Фрагмент страницы>
- - - - - - -

Олег Гордиевский был вне себя от ужаса и гадливости. Когда у советского посольства в Копенгагене собрались возмущенные датчане, чтобы публично выразить протест против вторжения, он ощутил мучительный стыд. Видеть собственными глазами строительство Берлинской стены тоже было весьма неприятно, но военное вторжение в Чехословакию стало для Гордиевского еще более вопиющим обличением истинной природы того режима, которому он служил. Охлаждение к коммунистическому строю очень быстро переросло в отвращение: «Когда военная машина Страны Советов раздавила зачатки демократических реформ в Чехословакии, я возненавидел ее всеми фибрами души».
Из телефонной будки, стоявшей в холле посольства, Гордиевский позвонил домой Елене и, захлебываясь возмущенной бранью, принялся костерить советскую власть за подавление Пражской весны. «Они все-таки решились на это! Уму непостижимо». Он едва сдерживал слезы. «У меня болела душа», — вспоминал он позднее. Однако действия его оставались вполне разумными.
Гордиевский таким образом посылал сигнал. Он знал, что посольский телефон прослушивается датскими спецслужбами. Кроме того, ПЕТ прослушивала и его домашний телефон. Датская разведка наверняка обратила бы внимание на эту явную антисоветчину в его разговоре с женой и поняла бы, что Дядюшка Гормссон — не такой уж безотказный винтик в механизме КГБ, каким он представляется. Конечно, тот телефонный звонок нельзя было назвать откровенным подступом к другой стороне. Скорее это был намек, эмоциональная «моментальная передача», попытка известить о своих чувствах датчан, а заодно и их союзников в западной разведке. Как написал позднее сам Гордиевский, это был «первый преднамеренный сигнал Западу».

- - - - - - -

Координаты элементов
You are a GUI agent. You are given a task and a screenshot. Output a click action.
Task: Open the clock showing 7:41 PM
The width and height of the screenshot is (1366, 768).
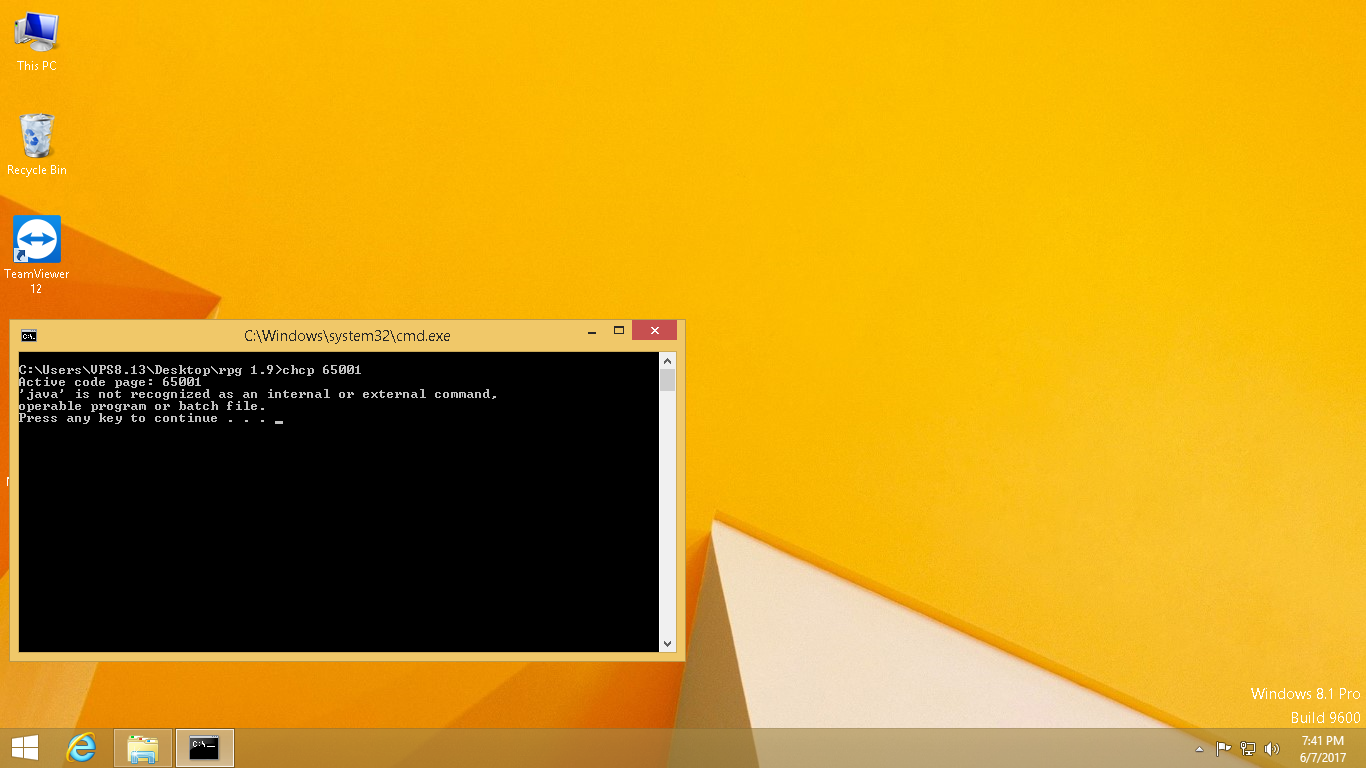click(x=1322, y=749)
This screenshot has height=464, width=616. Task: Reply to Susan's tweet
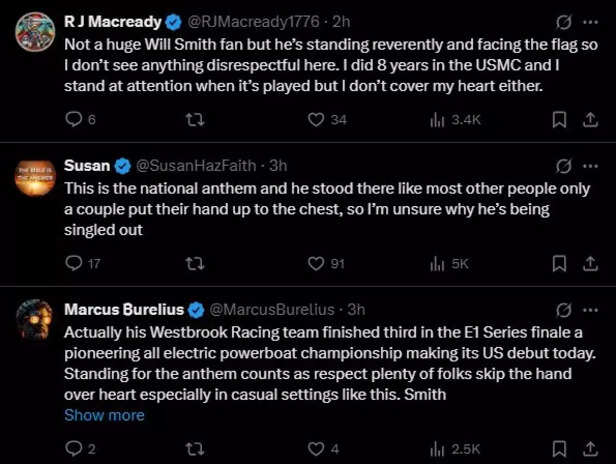tap(73, 264)
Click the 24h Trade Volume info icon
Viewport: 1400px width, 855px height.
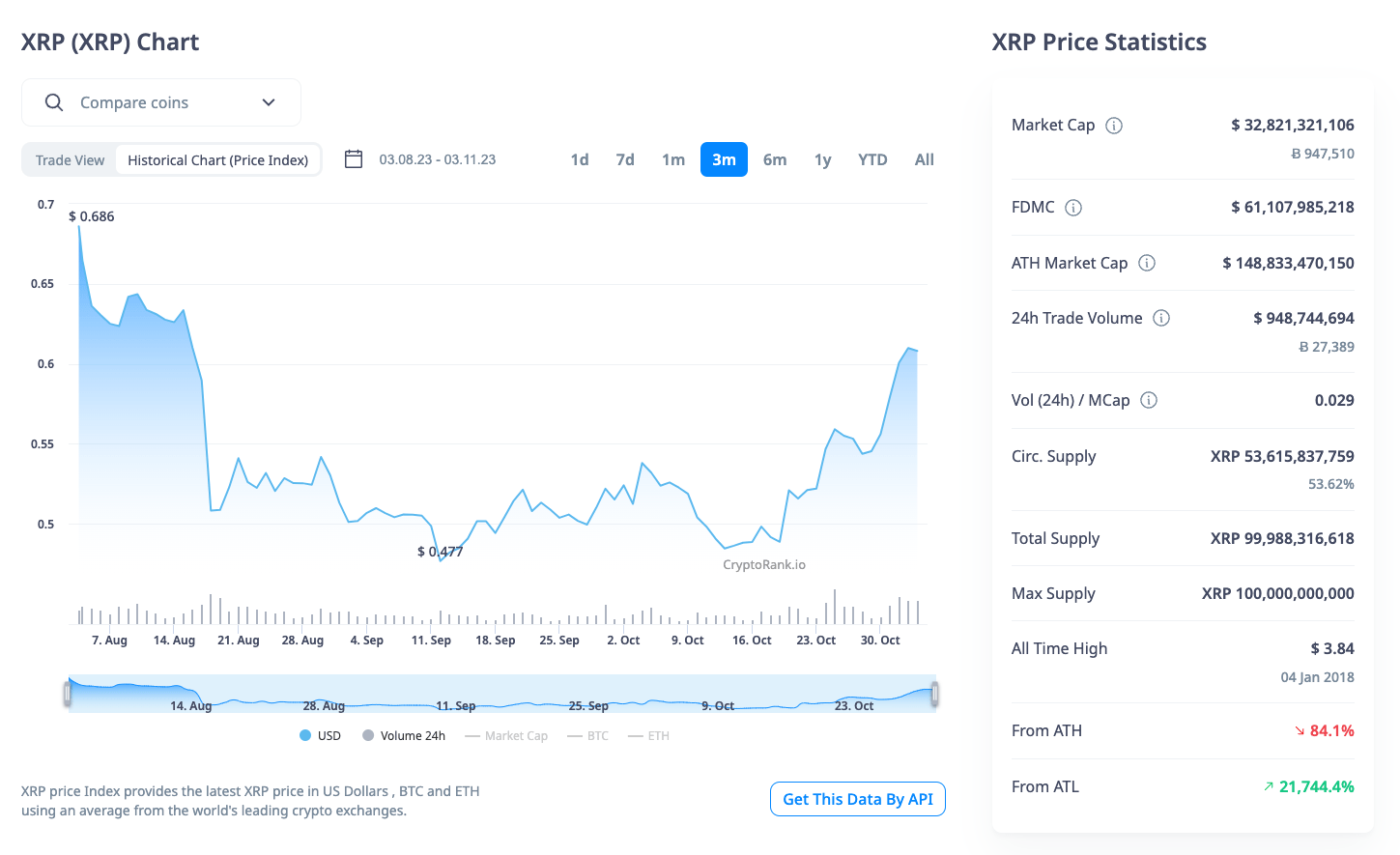pos(1161,318)
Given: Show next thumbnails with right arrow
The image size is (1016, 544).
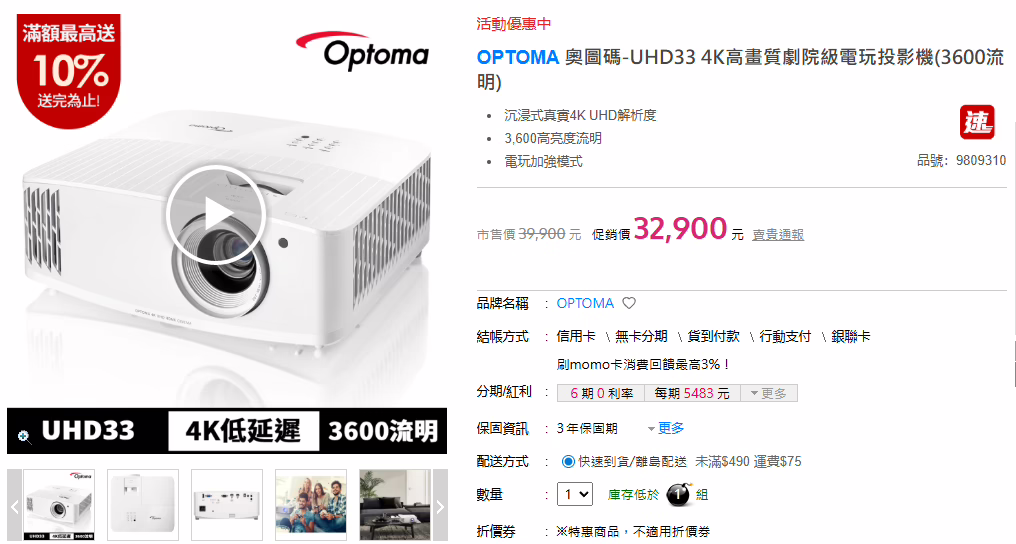Looking at the screenshot, I should (x=440, y=506).
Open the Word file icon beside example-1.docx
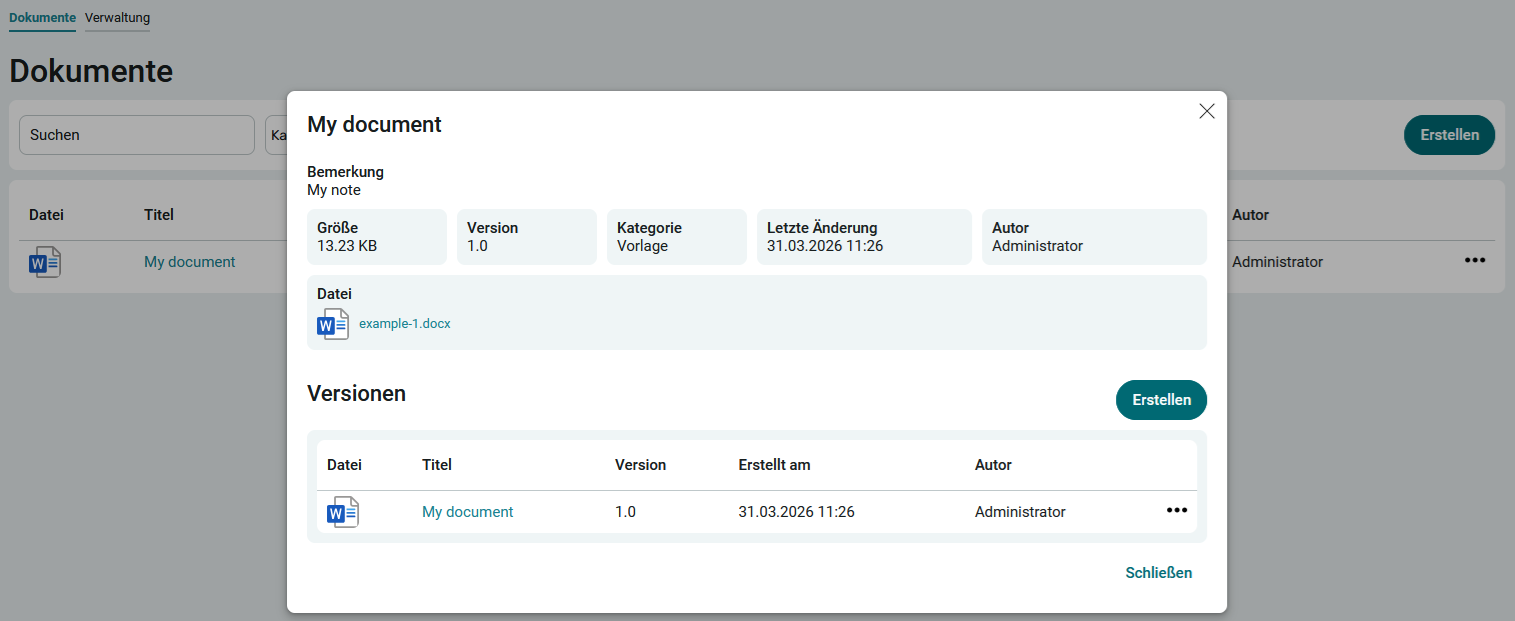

- - - - - - -

Извлеките из фрагмента о Гордиевском без изменений часть, которая открывается словами «Из телефонной будки, стоявшей» и закрывается словами «оставались вполне разумными.». Список здесь никакой роли не играет.

Из телефонной будки, стоявшей в холле посольства, Гордиевский позвонил домой Елене и, захлебываясь возмущенной бранью, принялся костерить советскую власть за подавление Пражской весны. «Они все-таки решились на это! Уму непостижимо». Он едва сдерживал слезы. «У меня болела душа», — вспоминал он позднее. Однако действия его оставались вполне разумными.